Tak taukah mereka? Langkah kaki yang mereka anggap hina itu, adalah langkah kaki yang
membawa pengharapan besar di atas pundaknya. Dengan kaki ringkihnya terus berjalan
menuju perempatan, berharap tuhan berpihak padanya dan sudi mengirimkan secercah
harapan. Pikirannya tak lagi karuan lantaran mengingat ada perut tua dan perut muda harus
Ia isi esok hari. Tak seperti mereka yang duduk di atas kursi kekuasaan dan keangkuhan,
langkah kaki itu harus meniti tajamnya pedang kehidupan setiap hari.

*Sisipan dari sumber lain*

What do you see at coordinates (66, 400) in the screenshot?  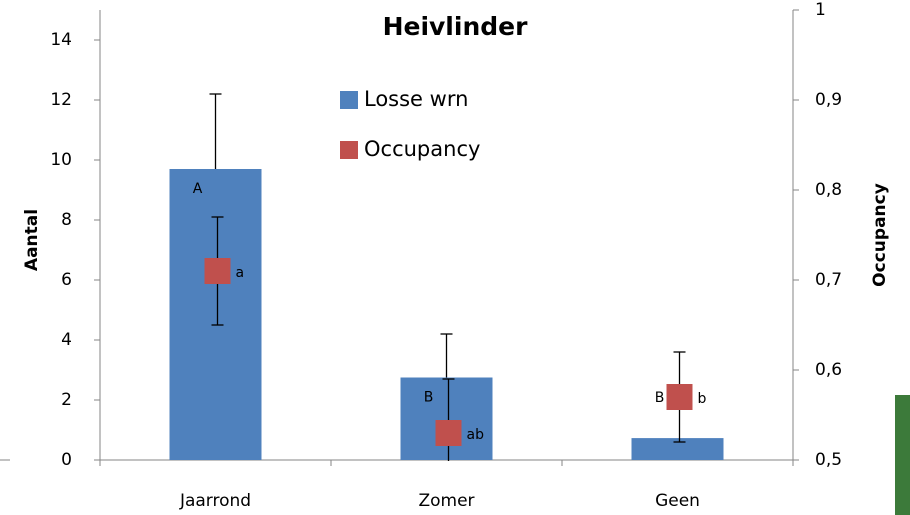 I see `y-tick-label: 2` at bounding box center [66, 400].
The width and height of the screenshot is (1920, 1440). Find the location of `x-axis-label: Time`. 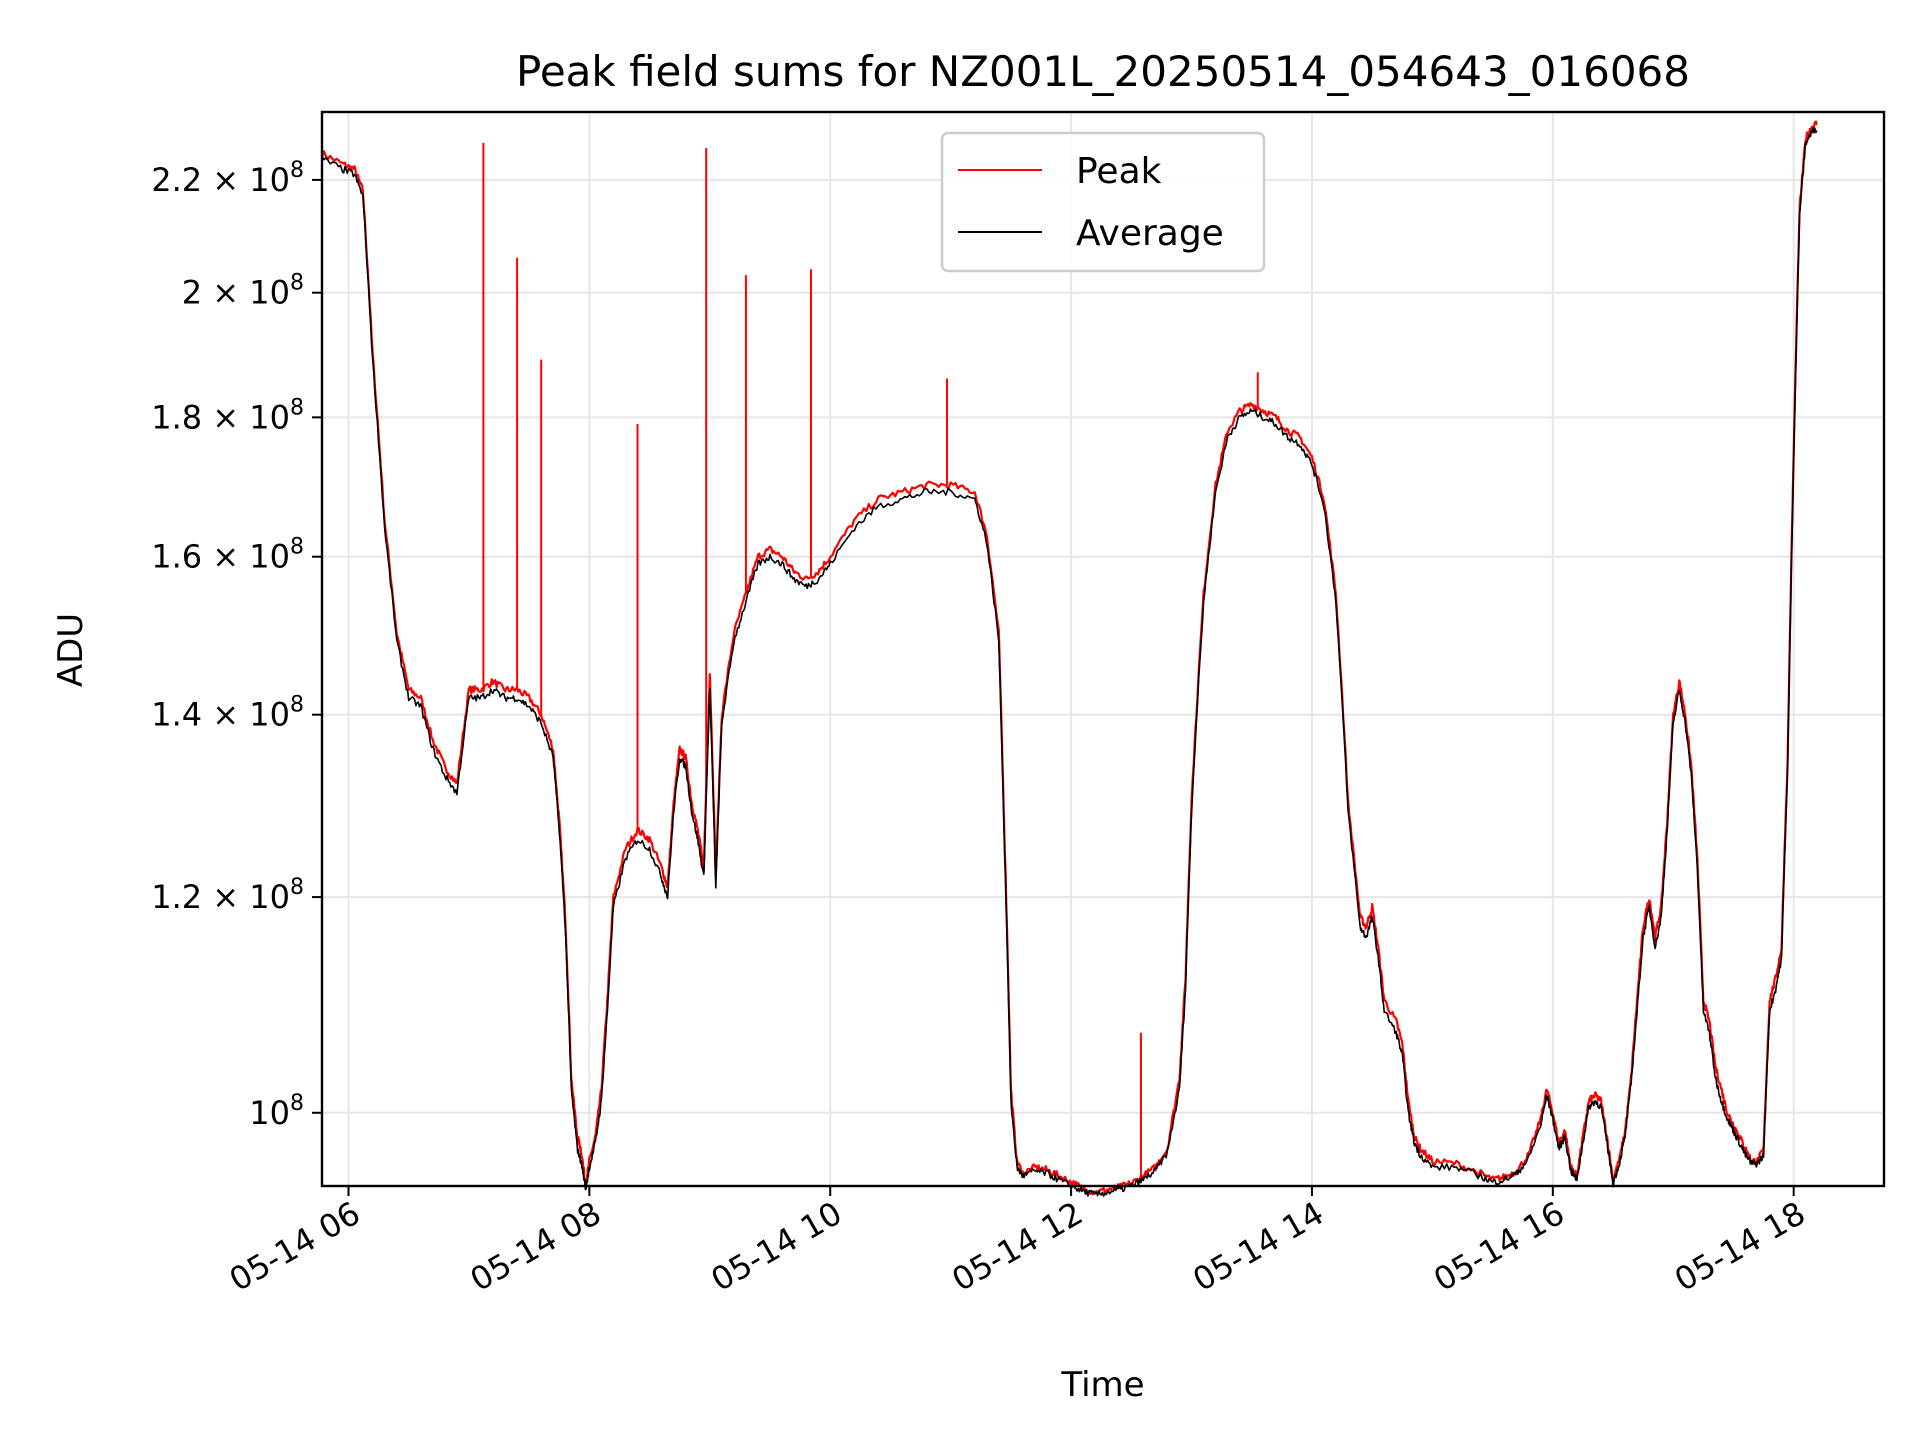

x-axis-label: Time is located at coordinates (1102, 1385).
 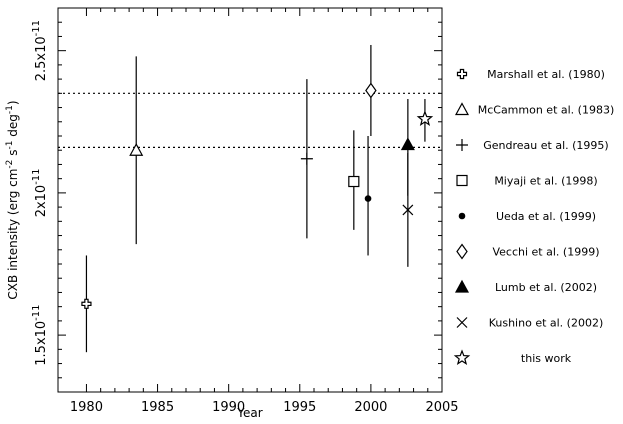 I want to click on legend-marker-8-shape, so click(x=462, y=322).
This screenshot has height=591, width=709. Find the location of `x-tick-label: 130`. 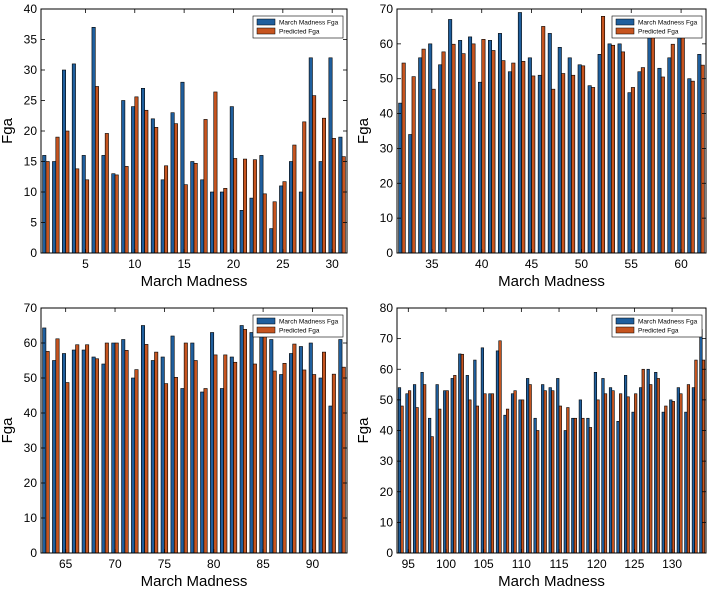

x-tick-label: 130 is located at coordinates (672, 564).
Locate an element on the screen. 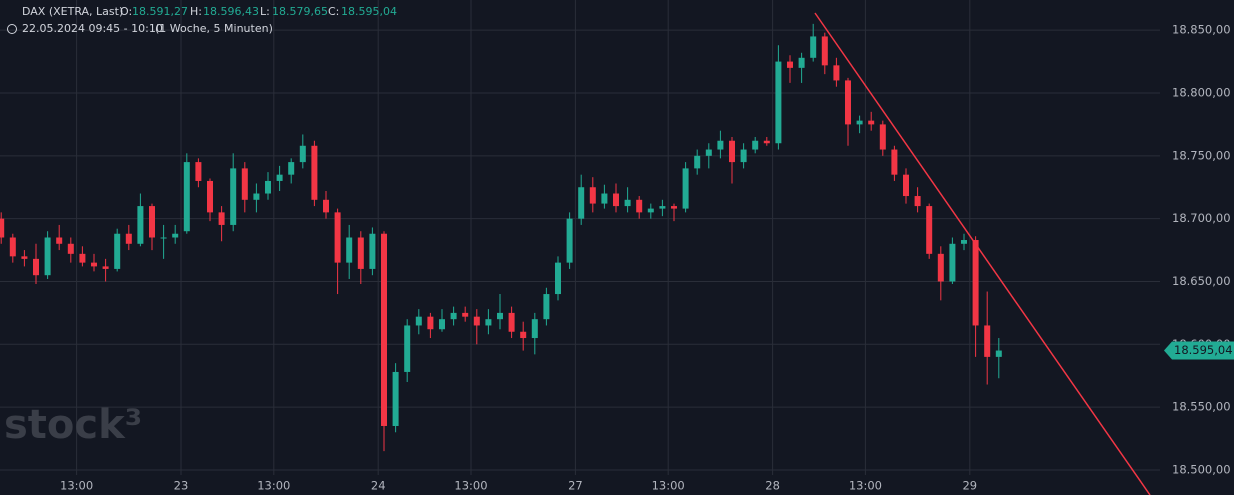 The image size is (1234, 495). y-tick-label: 18.550,00 is located at coordinates (1202, 407).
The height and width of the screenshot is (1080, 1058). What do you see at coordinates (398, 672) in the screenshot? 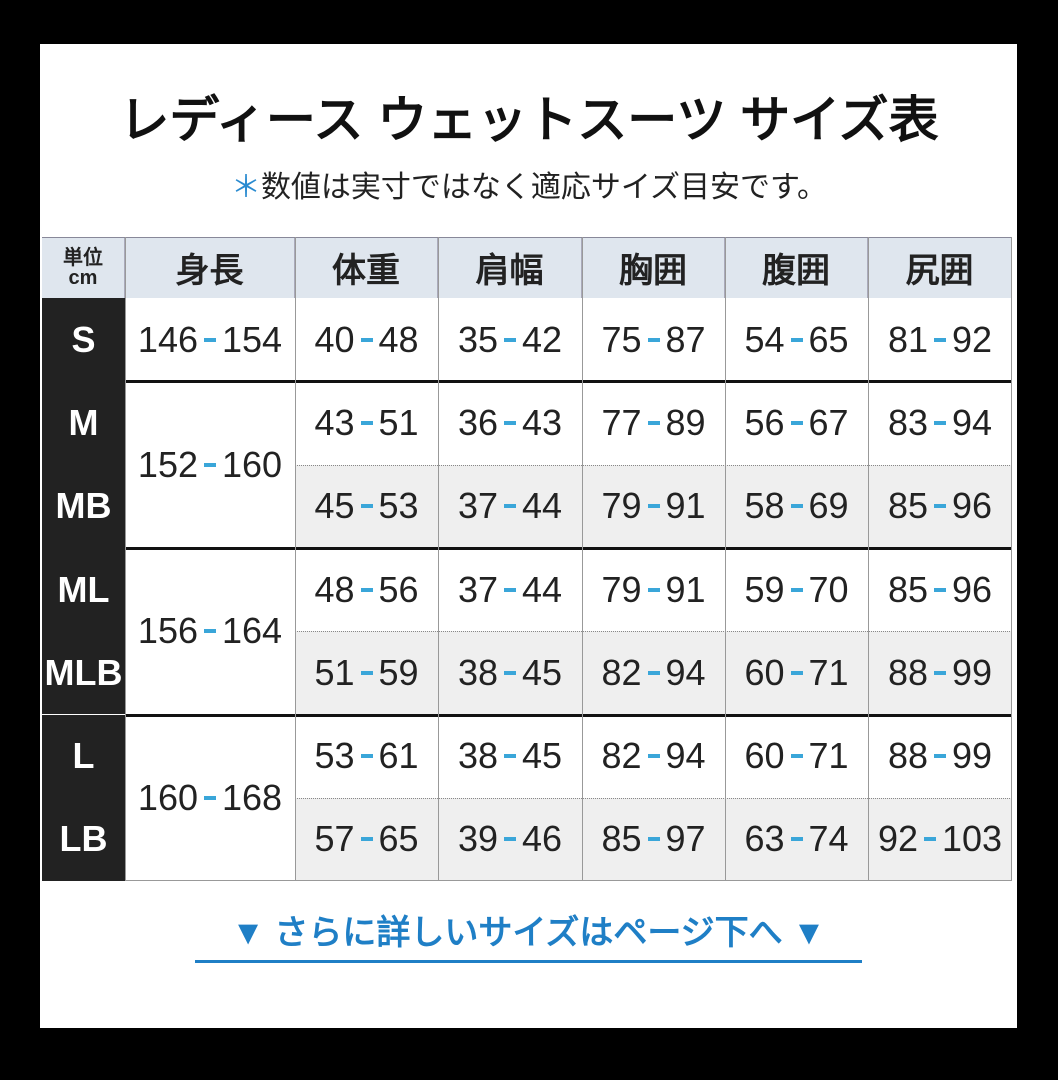
I see `range-max: 59` at bounding box center [398, 672].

Belenggu kemiskinan kian menyiksa ketika dingin malam menusuk tulang berbalut kulit.
Mereka yang memiliki kekuasaan menggeliat bagaikan ulat di atas ranjang penuh dengan
harta haram. Tak cukup lagikah? Berapa banyak lagi yang ingin kau renggut dari langkah
kaki menyedihkan itu? Tak cukup lagikah hak yang telah kau renggut dari mereka yang
bahkan tak punya kepastian untuk menyambung kehidupan? Berapa lama lagi kau akan
menggoyangkan kakimu di atas tahta yang kau bangun dari air mata dan darah mereka yang
memiliki langkah kaki menyedihkan itu?

Mereka yang memiliki kekuasaan merasa telah berada di atas awan. Tak lagi mereka
hiraukan suara-suara yang dahulu mereka bujuk untuk membangun kekuasaan. Tak mereka
ingat lagi janji-janji kebangkitan yang mereka dahulu bisikan kepada pemilik langkah kaki
menyedihkan.

Langkah kaki menyedihkan memudar bersama mentari yang telah kembali dari peraduan.
Waktunya untuk sejenak beristirahat. Karena malam ini langkah-langkah itu harus bergerak
lagi ke peraduan, mengutuk keadilan yang tak kunjung sudi bertemu dengan puan.